▶ [Saved data entries]:
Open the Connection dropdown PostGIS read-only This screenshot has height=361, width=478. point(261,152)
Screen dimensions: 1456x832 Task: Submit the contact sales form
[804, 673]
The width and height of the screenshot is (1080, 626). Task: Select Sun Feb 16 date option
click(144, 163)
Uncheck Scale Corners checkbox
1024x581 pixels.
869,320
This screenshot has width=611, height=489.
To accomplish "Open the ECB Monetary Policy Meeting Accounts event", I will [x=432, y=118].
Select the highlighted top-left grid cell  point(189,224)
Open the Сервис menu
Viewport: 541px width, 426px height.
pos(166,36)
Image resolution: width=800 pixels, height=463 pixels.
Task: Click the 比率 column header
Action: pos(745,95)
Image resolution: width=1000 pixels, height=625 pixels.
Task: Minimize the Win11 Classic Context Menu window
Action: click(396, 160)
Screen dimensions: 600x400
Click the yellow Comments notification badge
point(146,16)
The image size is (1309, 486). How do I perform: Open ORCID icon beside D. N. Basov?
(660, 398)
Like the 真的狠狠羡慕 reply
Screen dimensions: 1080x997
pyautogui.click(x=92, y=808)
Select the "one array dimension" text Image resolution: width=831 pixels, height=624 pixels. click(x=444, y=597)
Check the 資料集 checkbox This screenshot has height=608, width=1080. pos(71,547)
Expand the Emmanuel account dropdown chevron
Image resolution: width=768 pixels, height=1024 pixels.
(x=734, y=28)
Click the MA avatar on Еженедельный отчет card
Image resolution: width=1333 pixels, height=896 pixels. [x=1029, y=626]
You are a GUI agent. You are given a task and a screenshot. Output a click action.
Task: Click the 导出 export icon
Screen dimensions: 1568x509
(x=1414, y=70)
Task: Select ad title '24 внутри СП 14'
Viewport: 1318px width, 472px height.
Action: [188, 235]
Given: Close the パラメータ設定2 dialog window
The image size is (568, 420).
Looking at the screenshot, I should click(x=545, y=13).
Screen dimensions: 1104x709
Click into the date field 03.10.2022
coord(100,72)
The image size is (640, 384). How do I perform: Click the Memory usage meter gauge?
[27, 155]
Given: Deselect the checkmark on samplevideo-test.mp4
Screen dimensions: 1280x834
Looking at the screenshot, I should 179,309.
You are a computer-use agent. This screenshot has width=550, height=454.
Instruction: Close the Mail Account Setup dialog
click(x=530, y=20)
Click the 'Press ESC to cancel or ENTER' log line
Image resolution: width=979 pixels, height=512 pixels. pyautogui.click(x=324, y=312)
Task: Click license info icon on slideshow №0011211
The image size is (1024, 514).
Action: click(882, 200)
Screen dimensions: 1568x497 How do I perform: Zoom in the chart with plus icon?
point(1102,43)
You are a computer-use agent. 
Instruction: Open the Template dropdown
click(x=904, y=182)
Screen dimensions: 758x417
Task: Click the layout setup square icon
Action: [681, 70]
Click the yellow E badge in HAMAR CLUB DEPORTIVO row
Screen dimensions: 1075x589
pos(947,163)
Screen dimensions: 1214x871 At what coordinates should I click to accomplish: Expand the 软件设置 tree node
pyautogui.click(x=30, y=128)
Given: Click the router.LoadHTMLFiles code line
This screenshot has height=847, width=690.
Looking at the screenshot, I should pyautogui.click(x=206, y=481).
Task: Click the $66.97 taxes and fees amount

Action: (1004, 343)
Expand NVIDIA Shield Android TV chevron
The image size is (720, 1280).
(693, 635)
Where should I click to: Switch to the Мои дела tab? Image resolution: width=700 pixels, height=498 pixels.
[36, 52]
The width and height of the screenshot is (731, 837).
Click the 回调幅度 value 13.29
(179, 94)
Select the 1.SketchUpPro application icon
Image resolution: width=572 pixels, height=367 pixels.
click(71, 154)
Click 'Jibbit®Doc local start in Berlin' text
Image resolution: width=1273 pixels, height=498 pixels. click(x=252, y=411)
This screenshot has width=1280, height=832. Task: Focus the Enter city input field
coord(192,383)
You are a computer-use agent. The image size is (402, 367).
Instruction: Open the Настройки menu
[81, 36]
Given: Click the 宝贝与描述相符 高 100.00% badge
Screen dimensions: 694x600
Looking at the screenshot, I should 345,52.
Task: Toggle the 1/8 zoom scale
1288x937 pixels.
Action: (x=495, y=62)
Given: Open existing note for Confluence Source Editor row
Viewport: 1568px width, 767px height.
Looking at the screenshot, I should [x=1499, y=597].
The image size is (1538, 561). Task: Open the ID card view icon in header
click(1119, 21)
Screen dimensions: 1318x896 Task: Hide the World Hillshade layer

▶ [TASK TO COMPLETE]:
Give back exactly the lines above, from the line containing "Task: Select ad title '24 внутри СП 14'" through the line containing "Select the 1.SketchUpPro application icon", with both end lines and nothing more.

▶ [OUTPUT]:
Task: Select ad title '24 внутри СП 14'
Viewport: 1318px width, 472px height.
Action: [188, 235]
Given: Close the パラメータ設定2 dialog window
The image size is (568, 420).
Looking at the screenshot, I should click(x=545, y=13).
Screen dimensions: 1104x709
Click into the date field 03.10.2022
coord(100,72)
The image size is (640, 384). How do I perform: Click the Memory usage meter gauge?
[27, 155]
Given: Deselect the checkmark on samplevideo-test.mp4
Screen dimensions: 1280x834
Looking at the screenshot, I should 179,309.
You are a computer-use agent. This screenshot has width=550, height=454.
Instruction: Close the Mail Account Setup dialog
click(x=530, y=20)
Click the 'Press ESC to cancel or ENTER' log line
Image resolution: width=979 pixels, height=512 pixels. pyautogui.click(x=324, y=312)
Task: Click license info icon on slideshow №0011211
The image size is (1024, 514).
Action: click(882, 200)
Screen dimensions: 1568x497 How do I perform: Zoom in the chart with plus icon?
point(1102,43)
You are a computer-use agent. 
Instruction: Open the Template dropdown
click(x=904, y=182)
Screen dimensions: 758x417
Task: Click the layout setup square icon
Action: [681, 70]
Click the yellow E badge in HAMAR CLUB DEPORTIVO row
Screen dimensions: 1075x589
pos(947,163)
Screen dimensions: 1214x871 At what coordinates should I click to accomplish: Expand the 软件设置 tree node
pyautogui.click(x=30, y=128)
Given: Click the router.LoadHTMLFiles code line
This screenshot has height=847, width=690.
Looking at the screenshot, I should pyautogui.click(x=206, y=481).
Task: Click the $66.97 taxes and fees amount

Action: (1004, 343)
Expand NVIDIA Shield Android TV chevron
The image size is (720, 1280).
(693, 635)
Where should I click to: Switch to the Мои дела tab? Image resolution: width=700 pixels, height=498 pixels.
[36, 52]
The width and height of the screenshot is (731, 837).
Click the 回调幅度 value 13.29
(179, 94)
Select the 1.SketchUpPro application icon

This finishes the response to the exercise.